1. The MEPs resolution
On 26 May 2016, Members of the European Parliament (MEPs) passed a non-legislative resolution criticising aspects of Privacy Shield. In the resolution, passed by 501 votes to 119 (with 31 abstentions), MEPs welcome the efforts of the Commission and the US administration to achieve “substantial improvements” in the Privacy Shield compared to Safe Harbour. However, MEPs also express their concerns about the proposed framework including:
- US authorities’ access to data transferred under the Privacy Shield;
- the proposed US ombudsperson, which MEPs believe to be neither “sufficiently independent”, nor “vested with adequate powers to effectively exercise and enforce its duty”; and
- the complexity of the redress mechanism, which the Commission and US administration need to make more “user-friendly and effective”.
MEPs also called for the Commission to conduct “robust reviews” of the Privacy Shield to ensure adequate consumer protection, particularly following recent revisions to the EU Data Protection Regulation due to come into effect in two years’ time.
2. The Commissioner’s referral
On 25 May 2016, the Commissioner said it would refer a question to the CJEU to determine whether model contract clauses remain a lawful way of transferring data from the EU to the US in light of the CJEU’s ruling inMaximillian Schrems v Data Protection Commissioner. In order for the question to be referred to the CJEU, the Commissioner has to first seek a declaratory judgement in the Irish High Court which, if granted, would see the Irish High Court refer the matter to the CJEU.
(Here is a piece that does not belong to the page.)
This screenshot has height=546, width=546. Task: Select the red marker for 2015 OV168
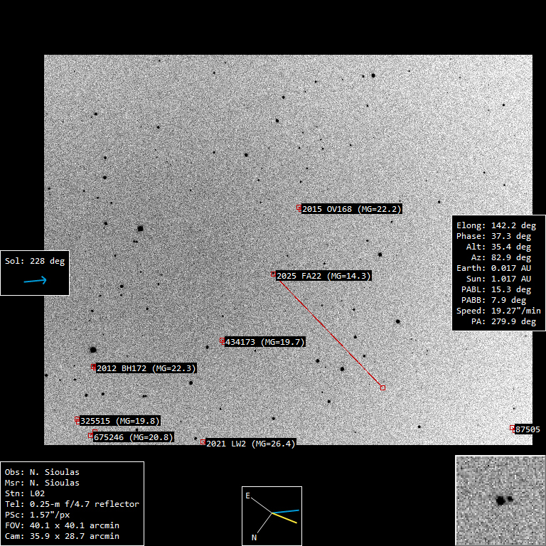point(299,208)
The Commissioner (which was of course the defendant in Maximillian Schrems v Data Protection Commissioner) now suggests that model contract clauses do not offer EU citizens suitable redress if they feel their rights under EU law have been infringed. If the CJEU agrees with this analysis, and so declares the model contract clauses unlawful, there would (until Privacy Shield comes into force) be a great number of difficulties in lawfully transferring data from the EU to the US. Of course, it is also possible that the CJEU might declare that the model contract clauses were only unlawful for certain types of data transfer to the US.
3. The EDPS opinion
On 30 May 2016, Giovanni Buttarelli, the EDPS, warned in a written opinion that the Commission’s draft adequacy decision was “not robust enough to withstand future legal scrutiny before the” CJEU. He said the Commission should make “significant improvements” to the new framework and should obtain additional reassurances from the US “in terms of necessity and proportionality”. The EDPS (perhaps rather optimistically – see below for our comments) called on the Commission “to develop a longer term solution” in the “transatlantic dialogue” regarding data transfers.
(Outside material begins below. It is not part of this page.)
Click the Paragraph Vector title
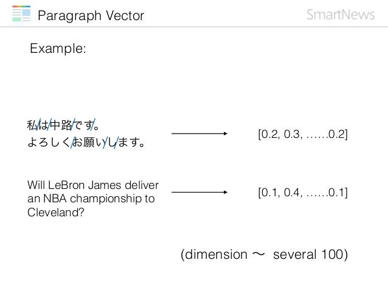This screenshot has height=291, width=388. (91, 16)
As we noted in our last blog, we are sceptical about the willingness of the Commission or the US administration to re-open negotiations, especially so given that the US is about to engulfed in presidential and congressional elections. There is little political will on either side of the Atlantic to re-open this data protection Pandora’s Box.
The CJEU is likely to take some time to consider the Commissioner’s question (we don’t know what the exact question is yet).
Our next update is likely to come around mid to late June 2016. The Article 29 Working Party (WP29), which has previously been sceptical about Privacy Shield, must approve the new framework before the Commission can adopt it. The WP29 is due to meet in early June and a vote could be taken then. Although the EDPS’s opinion is not binding on WP29, his views are likely to be highly persuasive.